Shrugging helplessly, Narcissa sighed, “I honestly don’t know. Riddle won’t be pleased either way. Lucius has no access to the home, money, or influence; he’s a paperweight now, even more so than Wormtail ever was.”
“I almost wish the rat were here. I’d hand-deliver Peter to Potter as a goodwill offering,” Draco muttered, watching the ring turn slowly, circling what looked like a miniature sun.
“It’s something we can add to our list of possibilities, but I think I need to purge my rooms and have some tea. You need to contact Gringotts and schedule an appointment with the account manager.”

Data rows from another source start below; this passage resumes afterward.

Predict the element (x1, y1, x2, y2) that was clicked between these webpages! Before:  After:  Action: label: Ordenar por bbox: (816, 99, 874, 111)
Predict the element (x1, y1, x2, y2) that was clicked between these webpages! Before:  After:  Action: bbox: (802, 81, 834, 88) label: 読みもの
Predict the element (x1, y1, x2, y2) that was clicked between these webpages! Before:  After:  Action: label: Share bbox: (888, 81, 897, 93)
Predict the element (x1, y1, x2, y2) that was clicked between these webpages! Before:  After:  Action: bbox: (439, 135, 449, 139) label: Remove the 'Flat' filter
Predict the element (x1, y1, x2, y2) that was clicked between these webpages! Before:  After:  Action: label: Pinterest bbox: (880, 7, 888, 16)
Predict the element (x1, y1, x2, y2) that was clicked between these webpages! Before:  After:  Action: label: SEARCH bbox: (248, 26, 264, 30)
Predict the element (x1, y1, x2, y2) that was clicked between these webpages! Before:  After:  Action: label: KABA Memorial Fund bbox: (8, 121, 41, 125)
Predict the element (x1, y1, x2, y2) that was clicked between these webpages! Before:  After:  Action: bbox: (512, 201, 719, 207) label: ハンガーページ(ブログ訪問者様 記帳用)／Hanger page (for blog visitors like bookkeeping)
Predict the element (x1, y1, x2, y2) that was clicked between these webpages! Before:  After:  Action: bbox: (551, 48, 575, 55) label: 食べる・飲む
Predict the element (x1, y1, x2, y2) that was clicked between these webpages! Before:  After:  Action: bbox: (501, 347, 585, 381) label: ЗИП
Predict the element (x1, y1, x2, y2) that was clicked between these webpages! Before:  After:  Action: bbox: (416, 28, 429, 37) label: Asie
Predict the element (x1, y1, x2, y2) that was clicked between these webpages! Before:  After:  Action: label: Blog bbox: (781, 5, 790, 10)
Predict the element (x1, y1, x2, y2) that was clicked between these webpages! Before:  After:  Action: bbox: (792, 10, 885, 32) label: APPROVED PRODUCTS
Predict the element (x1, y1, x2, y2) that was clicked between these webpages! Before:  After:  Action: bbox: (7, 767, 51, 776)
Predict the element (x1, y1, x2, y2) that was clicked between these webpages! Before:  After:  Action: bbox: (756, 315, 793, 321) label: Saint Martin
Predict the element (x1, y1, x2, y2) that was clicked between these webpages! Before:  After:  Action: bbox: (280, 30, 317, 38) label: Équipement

Making a face, Draco nodded, “Maybe I’ll request a meeting with Ragnok. It might make relations better, giving this sort of news to the head.”
Narcissa paused and nodded, “That’s a good idea. Fostering a positive relationship with the Dverger will be important moving forward.” Draco felt her eyes on him, but he focused on the ring. “Do you wish me to write Lord Black?”
Eyes fluttering closed, Draco shook his head, “Not yet.” He held a hand up when his mother drew in a breath as if to argue, “I know we must, and we will. Let’s see what news is reported from the trial today and then plan, alright?”
Releasing a sigh, Narcissa nodded, “Very well, it might be a good idea to give you both a few days to adjust.”
Snorting at the pointed barb, Draco heard his mother leave, humming a haunting melody under her breath, while Draco focused on the ring, thinking of all it represented, already wondering if he’d made the right choice.